筋肉や臓器はもちろん、消化酵素やホルモンなどもタンパク質です。
タンパク質は規則的な立体構造をとることで多種多様な機能を発揮するようになっています。
たとえて言えば、糸が規則的に絡み合うというイメージです。
しかしながら、糸と同様、意図しない絡まり方をしてしまうことで、変な構造をとってしまうことが多々あります。
裁縫の際に、糸が変に絡まってしまいほどくのに苦労したという経験をした方も多いと思いますが、体内では常にタンパク質はそのような危険にさらされている状態です。
異常な絡まり方をしたタンパク質が蓄積され身体に害を及ぼすこともあります。
アルツハイマー病はまさにこれが原因となった疾患です。
アミロイドβという変な絡まり方をしてしまった異常なタンパク質が脳内に蓄積されることで、発症すると考えられております。
他にも肺繊維症や白内障、また狂牛病といったものも異常な絡まり方をしたタンパク質が原因であると言われてます。
タンパク質の折りたたみ(フォールディング)がおかしくなって発症することから、これらを近年、「フォールディング病」と呼びます。
異常な絡まりをキレイにほどいてくれるHSP
タンパク質の変な絡まりをキレイにほどいてくれるものも、実は体内には存在します。
それがHSPと呼ばれるタンパク質です。
HSPは「分子シャペロン」とも呼ばれます。本来シャペロンとは、中世ヨーロッパでお嬢様のお世話をする係のことをさします。
世間知らずなお嬢様が社交界にデビューする際に、身の回りのお世話をする係の者がかならず同伴し、髪の毛や服が乱れる度にキレイに整えます。

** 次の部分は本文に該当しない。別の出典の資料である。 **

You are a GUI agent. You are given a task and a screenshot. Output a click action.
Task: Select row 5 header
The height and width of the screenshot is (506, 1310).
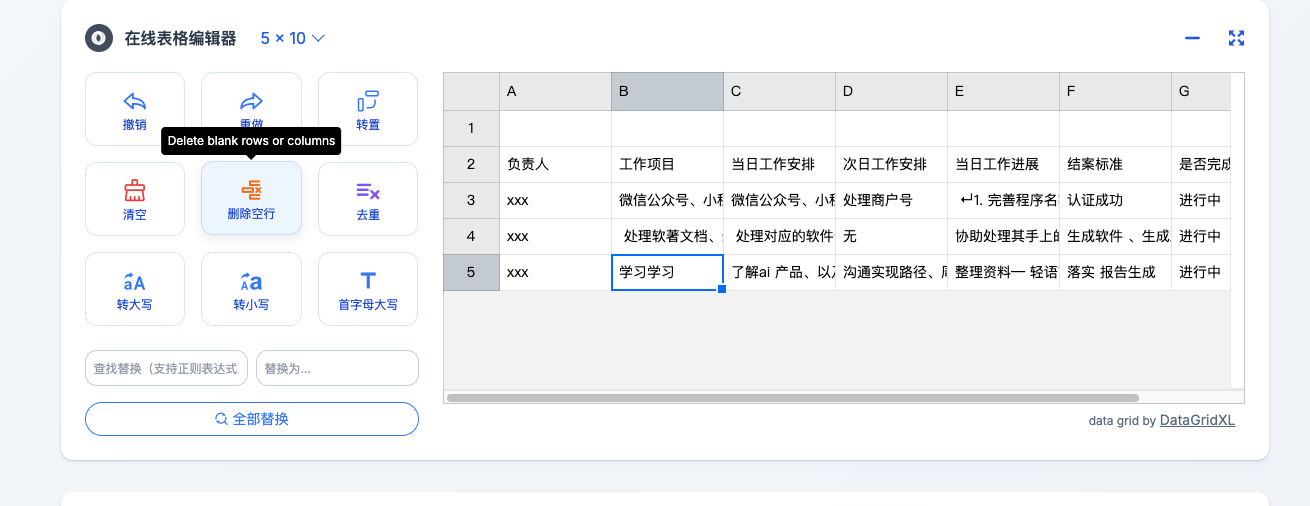[471, 272]
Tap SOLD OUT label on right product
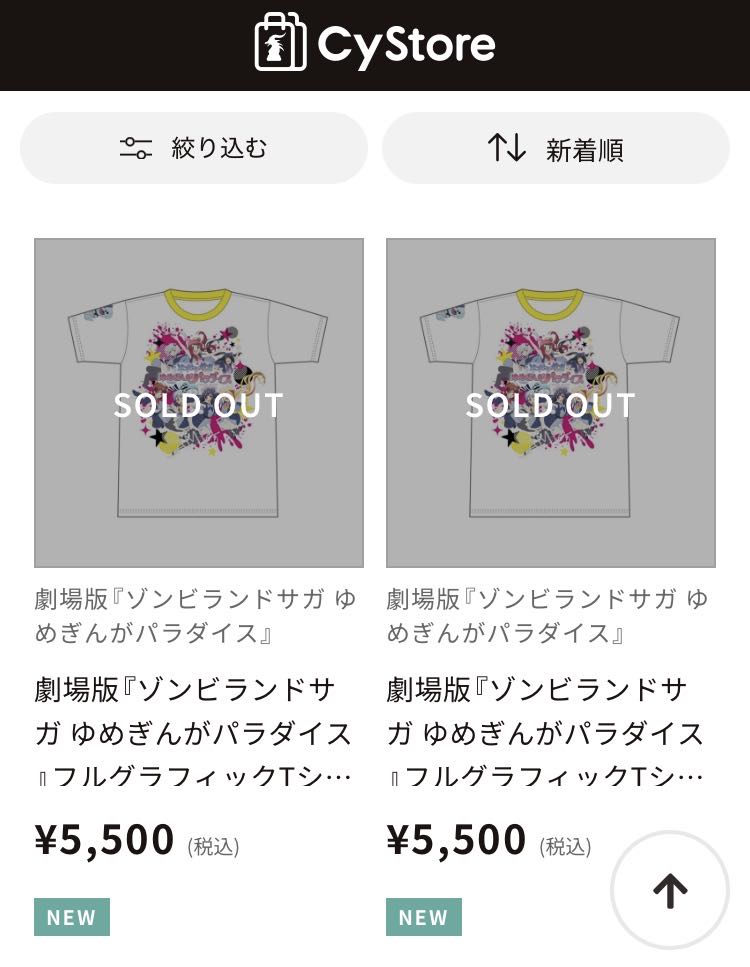The width and height of the screenshot is (750, 967). coord(551,405)
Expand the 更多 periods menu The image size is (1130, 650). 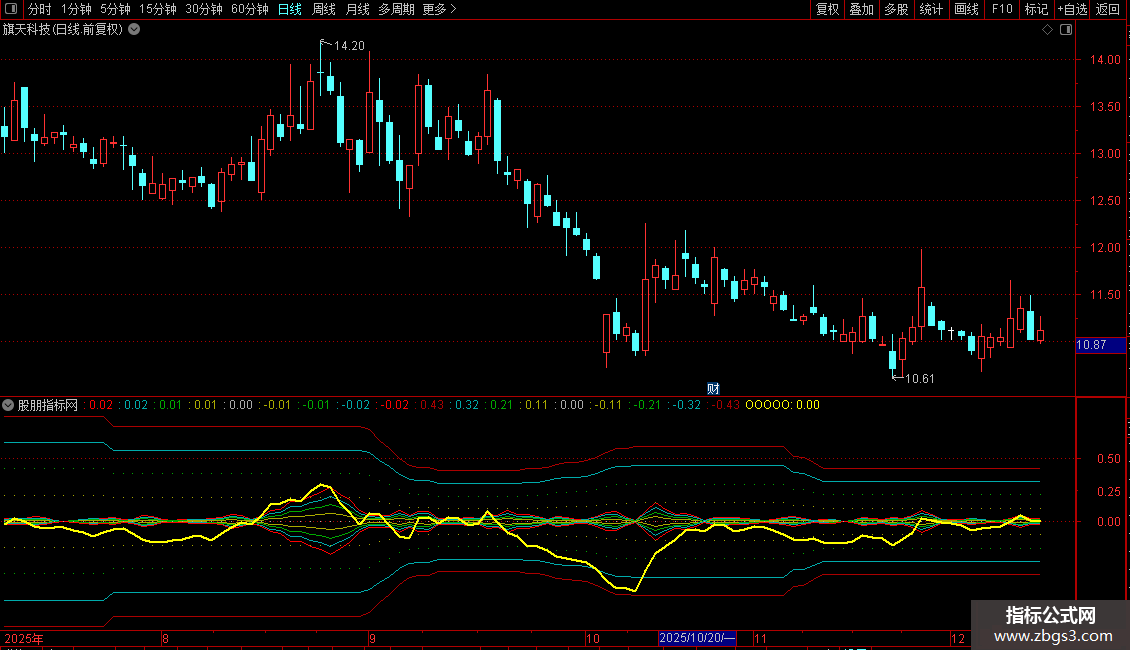click(439, 10)
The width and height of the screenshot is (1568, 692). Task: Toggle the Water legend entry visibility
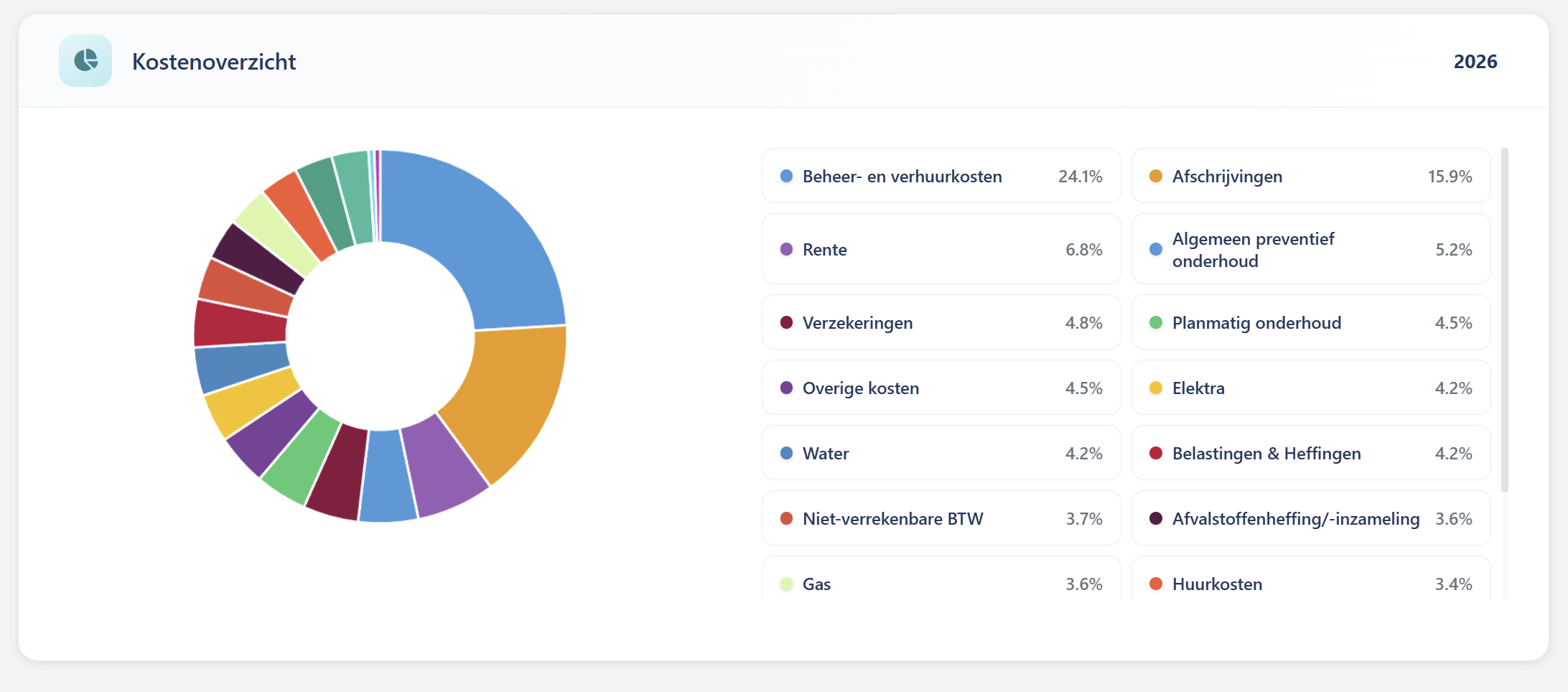click(941, 453)
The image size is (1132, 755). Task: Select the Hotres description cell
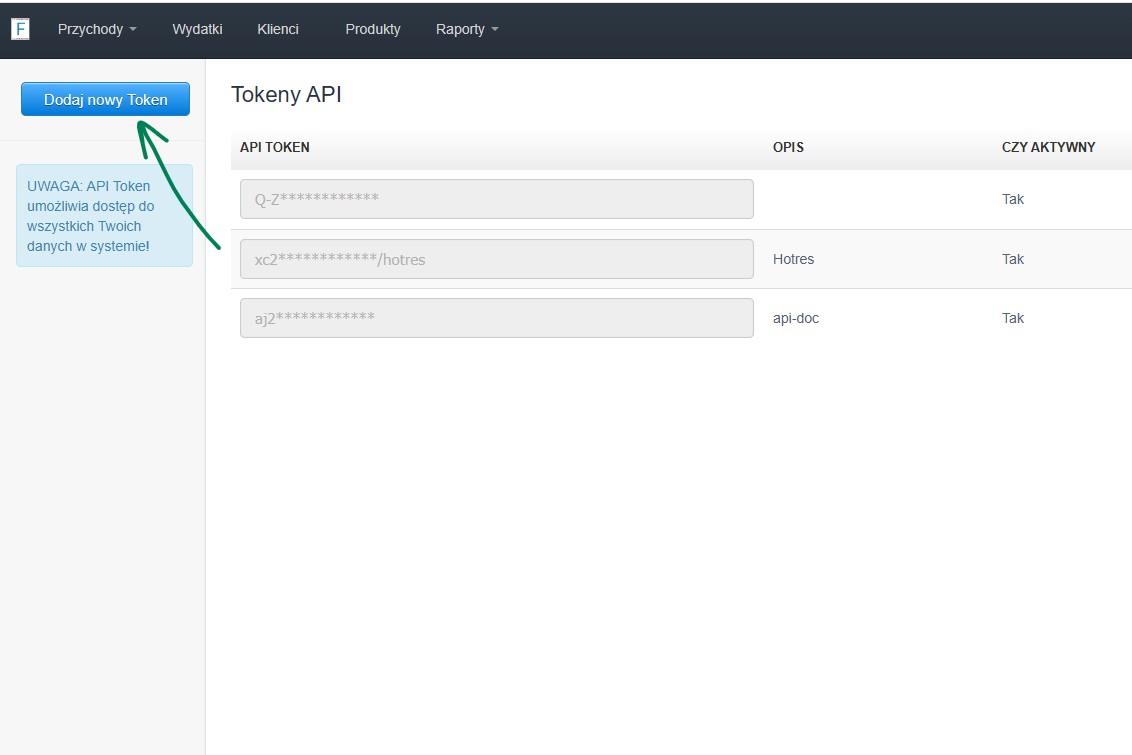coord(794,259)
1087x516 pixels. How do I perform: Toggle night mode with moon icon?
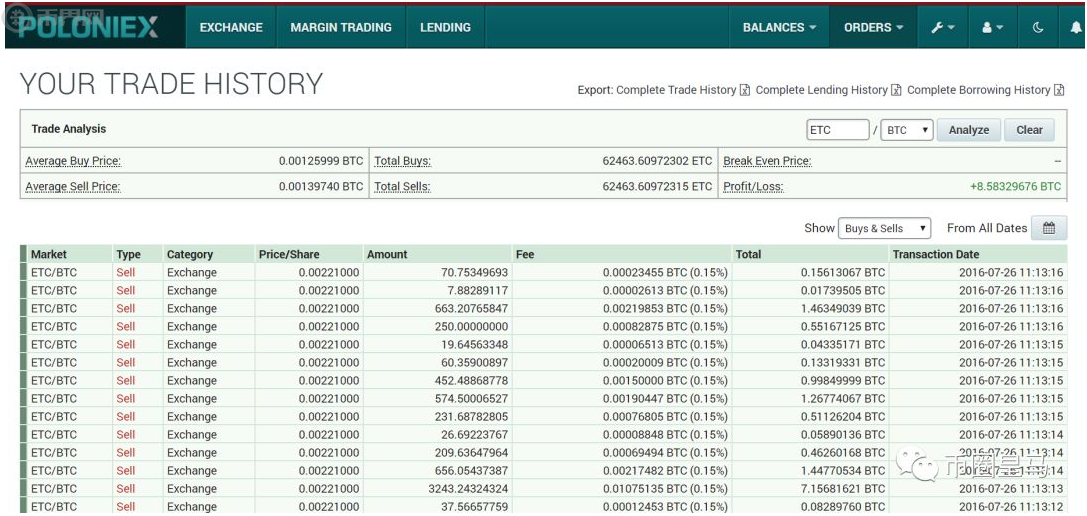(x=1038, y=27)
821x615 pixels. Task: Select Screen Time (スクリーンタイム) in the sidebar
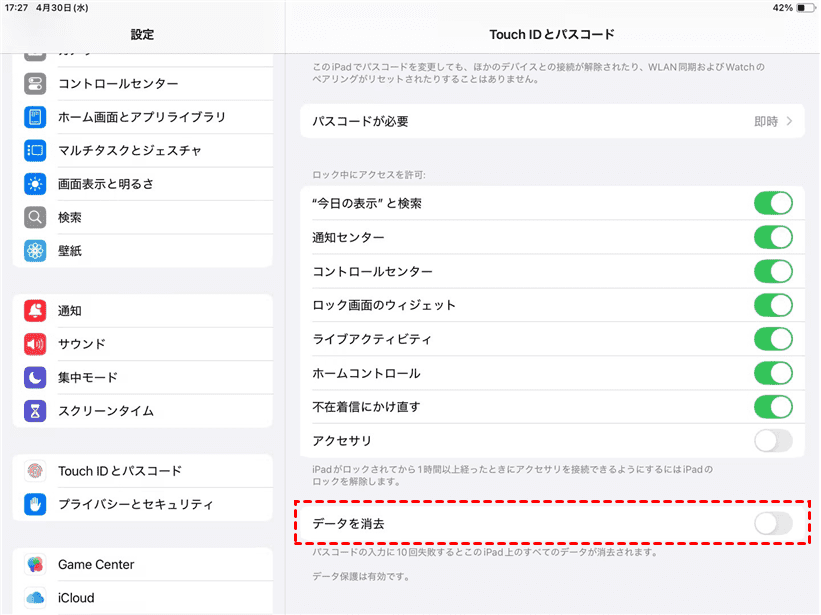[x=142, y=410]
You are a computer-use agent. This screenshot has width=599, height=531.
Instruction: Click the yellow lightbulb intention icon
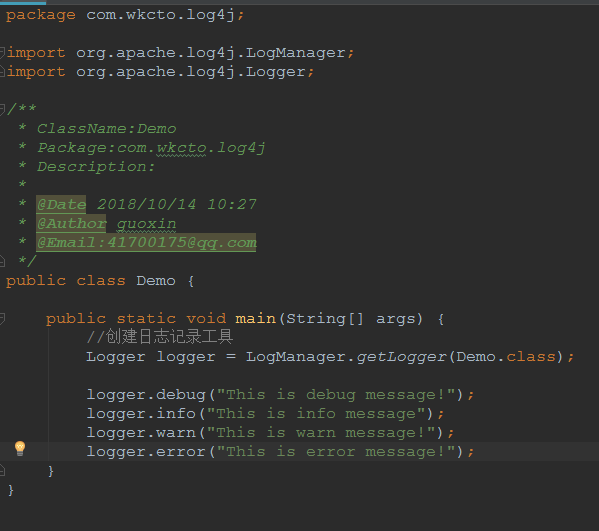pyautogui.click(x=20, y=448)
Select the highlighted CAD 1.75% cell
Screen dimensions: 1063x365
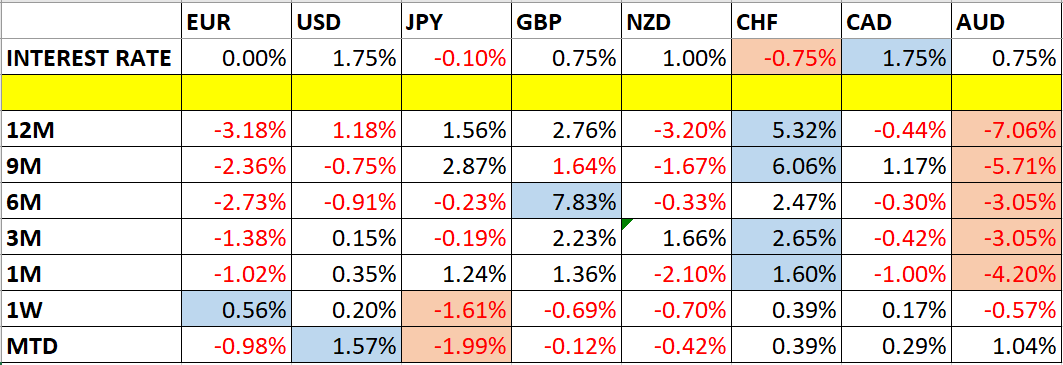pyautogui.click(x=896, y=58)
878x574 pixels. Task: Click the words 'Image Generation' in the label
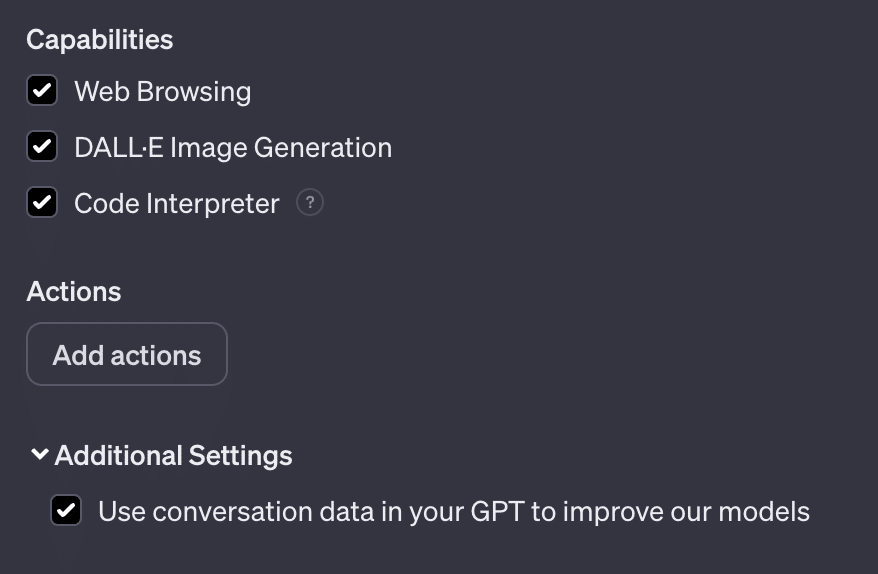pos(281,148)
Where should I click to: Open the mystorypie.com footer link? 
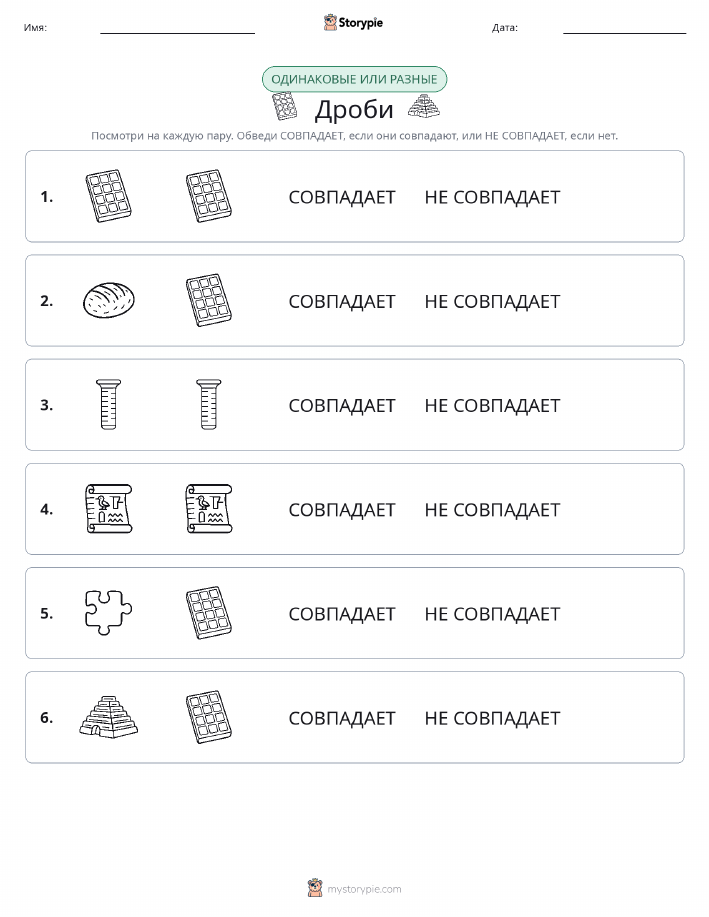pyautogui.click(x=354, y=889)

HSPはまちがって絡み合ってしまったタンパク質を元にもどす分子ですので、分子シャペロンと呼ばれるようになりました。
HSPをたくさん増やすことができる物質がアルツハイマーに効く
変な絡み方をしたタンパク質が少量であればHSPが処理してくれますが、大量になってくるとHSPの処理能力を超えてしまい変な構造をもったタンパク質がたまっていき、フォールディング病発症へとつながってしまいます。
ということは、HSPをたくさん生体内で増やすことができる物質を体内に投与すれば、HSPの処理能力が上がり、フォールディング病治療へとつながるということになります。
HSPを増やすものとして報告されているものがあります。
それが胃薬のGGA(Geranyl Geranyl Acetone; 商品名セルベックスR)です。
このことを報告している論文も徐々に増えてきています。
胃薬が候補になってくるとは一見驚きだとは思いますが、新薬が生まれにくくなっている昨今では、既存の薬を別の疾患にも応用できるといった研究報告も増えてくると予想されます。
HSPを利用したフォオールディング病治療の研究が進めば、近い将来、アルツハイマーだけではなく、狂牛病や肺繊維症など現在は治療法が存在しない疾患を薬物療法によって根本的に治療できる日がくるかもしれません。
GGAは昔からよく処方される胃薬ですので、今回のお話を覚えておくといいかと思います。